(Saved entries)
■ ■ ■ ■ ■

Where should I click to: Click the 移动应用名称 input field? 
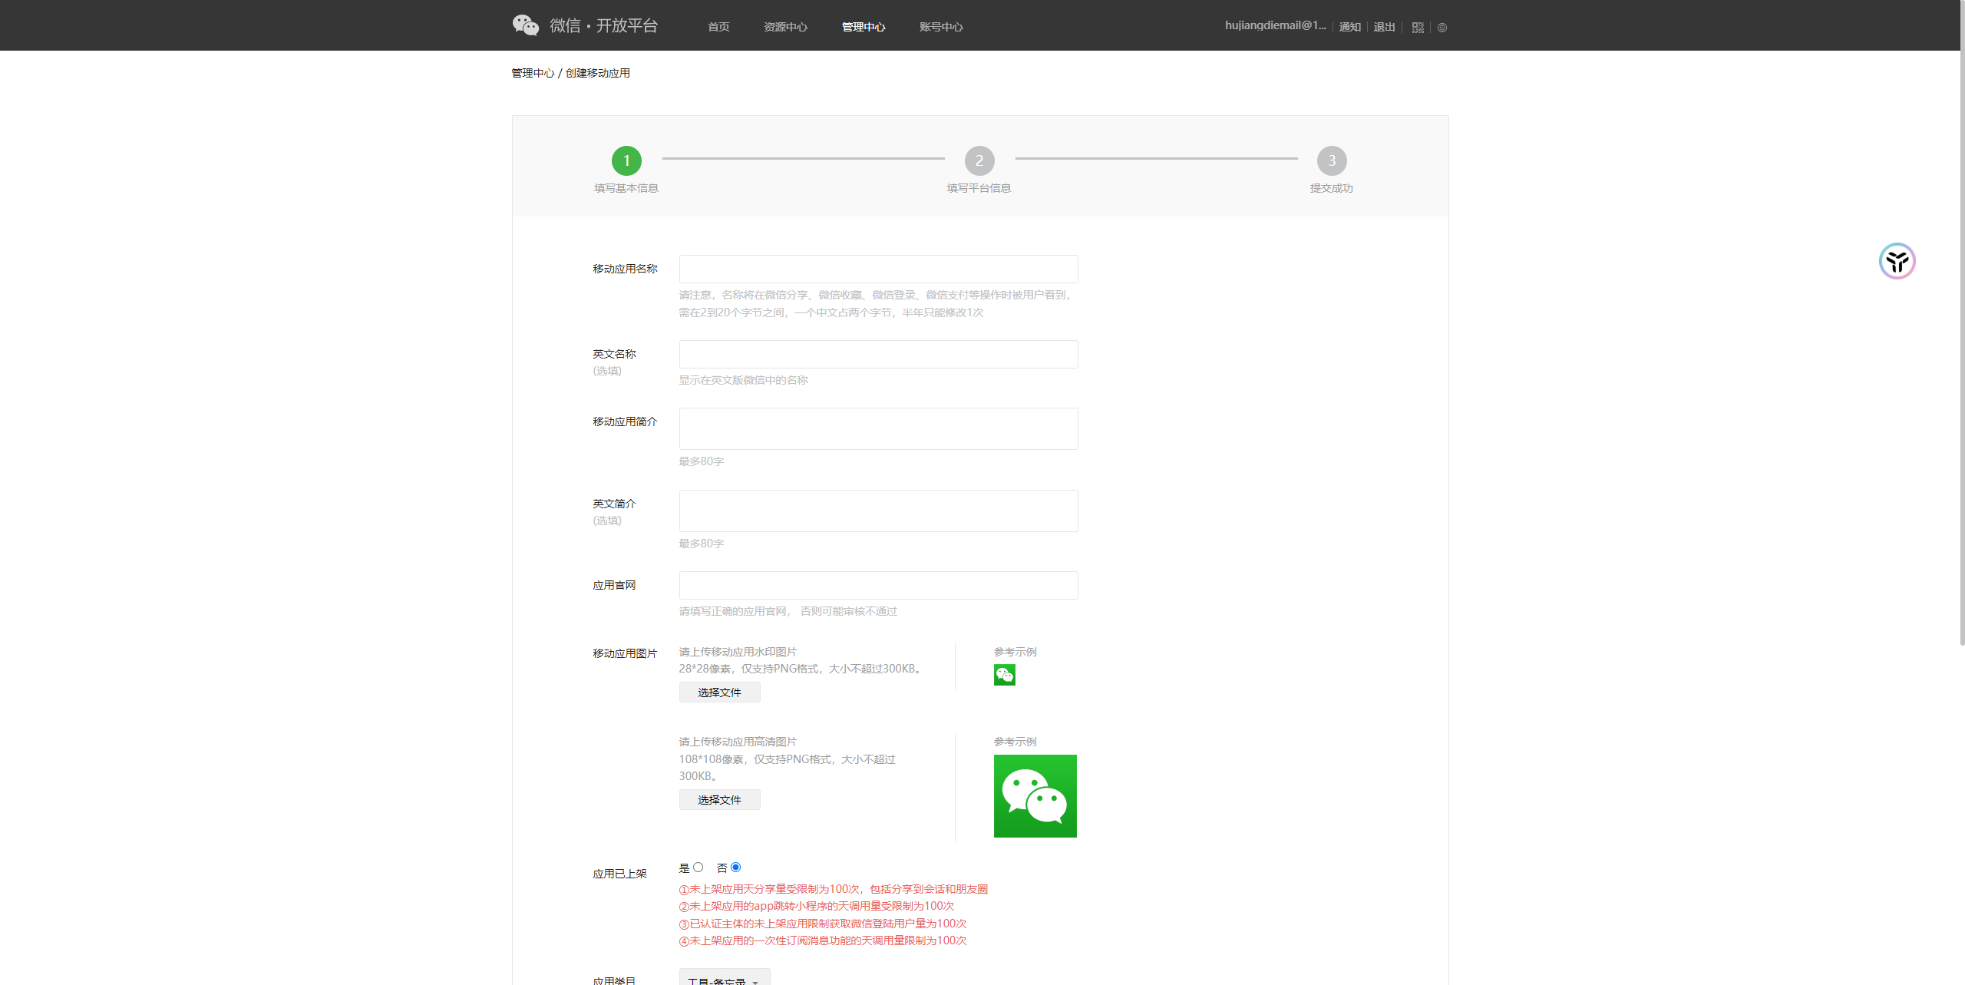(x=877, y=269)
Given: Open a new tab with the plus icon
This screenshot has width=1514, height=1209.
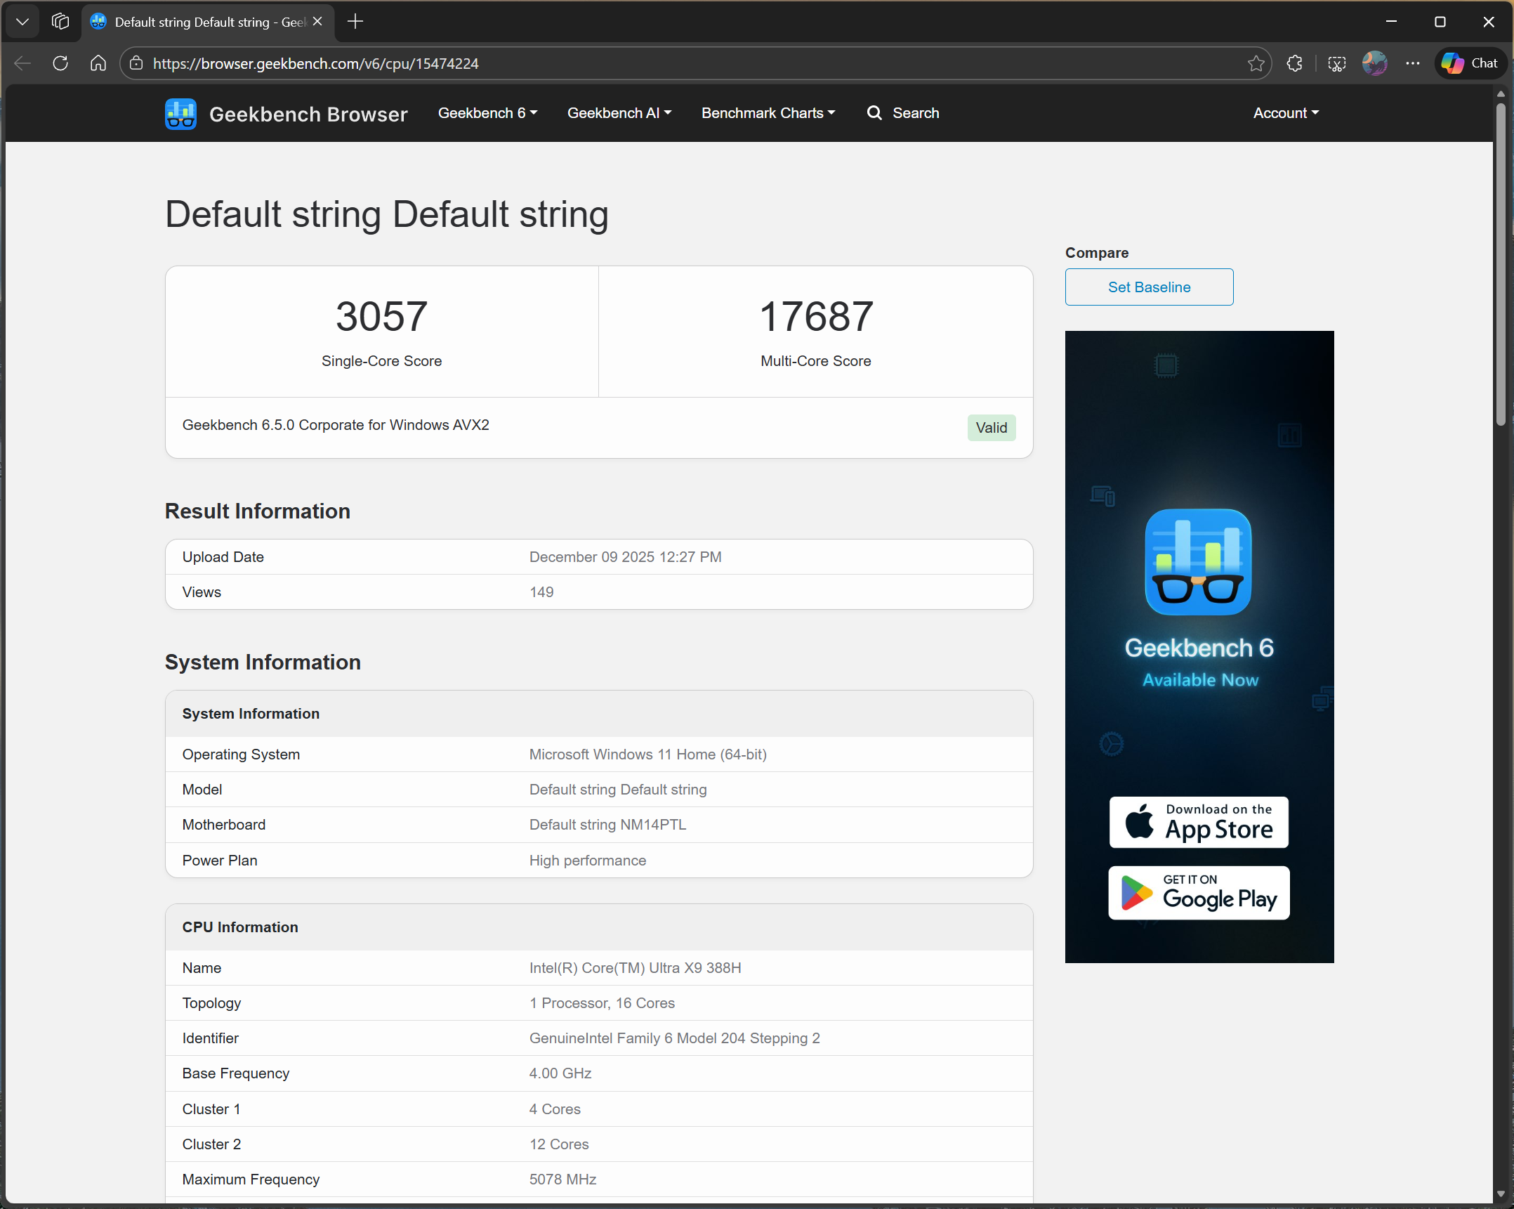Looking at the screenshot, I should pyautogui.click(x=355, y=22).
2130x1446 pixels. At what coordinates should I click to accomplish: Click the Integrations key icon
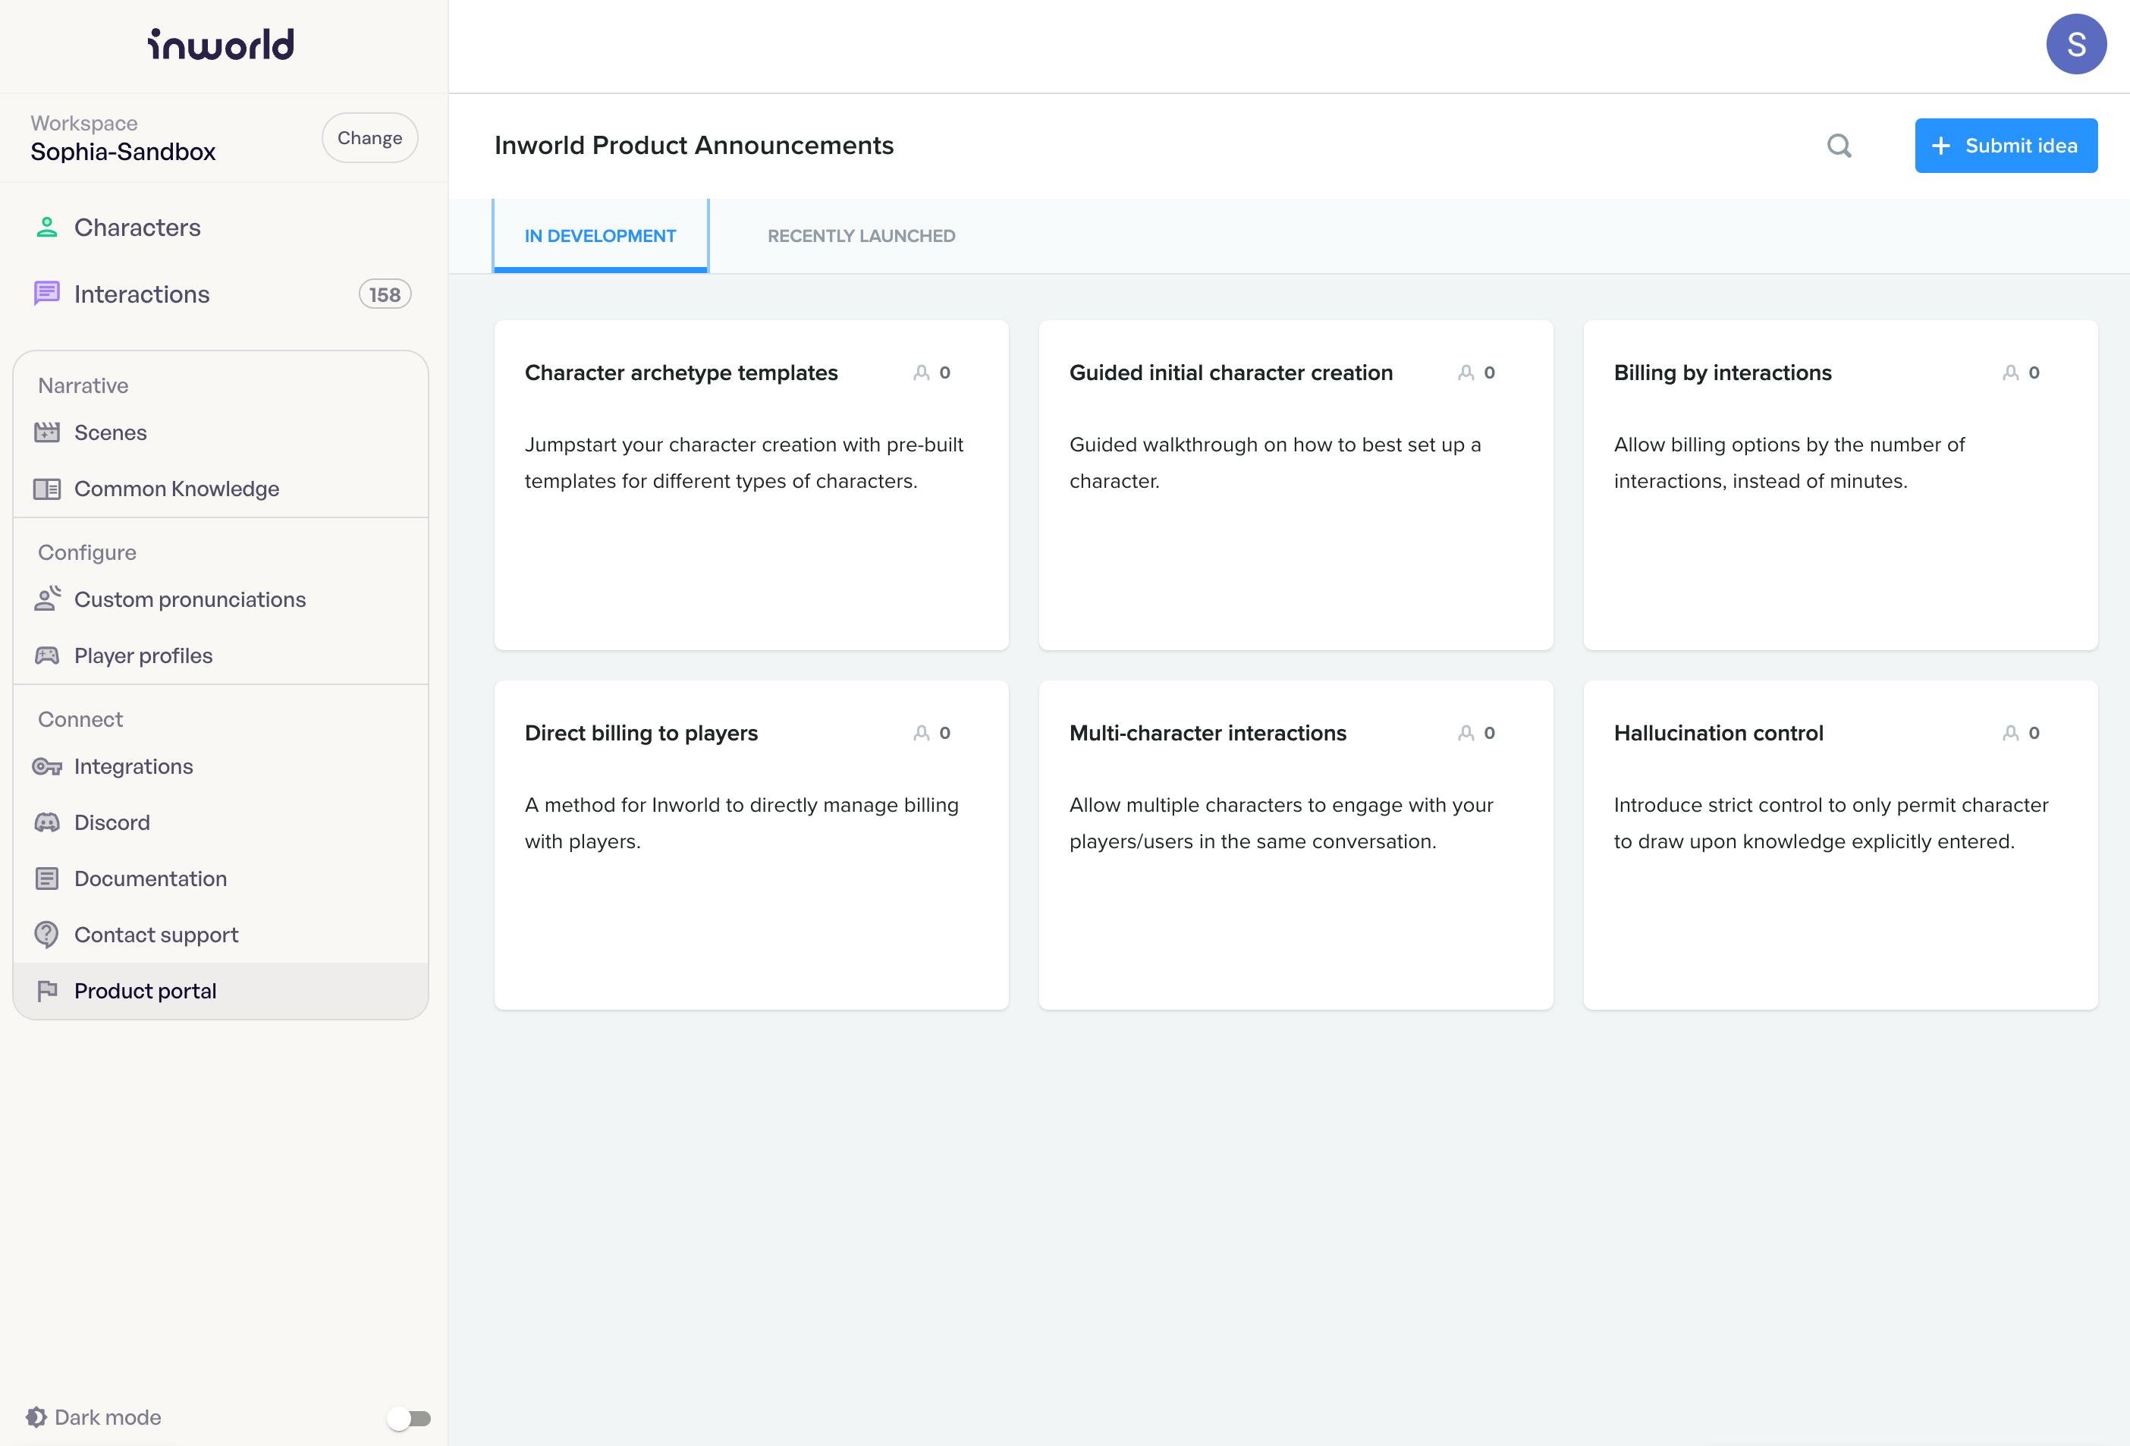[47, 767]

■ ■ ■ ■ ■

Where the line containing "2130x1446 pixels. At" appears, begin copying there and continue exactly through the final line of the records; both end lines belong in the copy, pictures do not.

◆ Task answer ◆
2130x1446 pixels. At what coordinates should I click to accomplish: Click the Integrations key icon
[47, 767]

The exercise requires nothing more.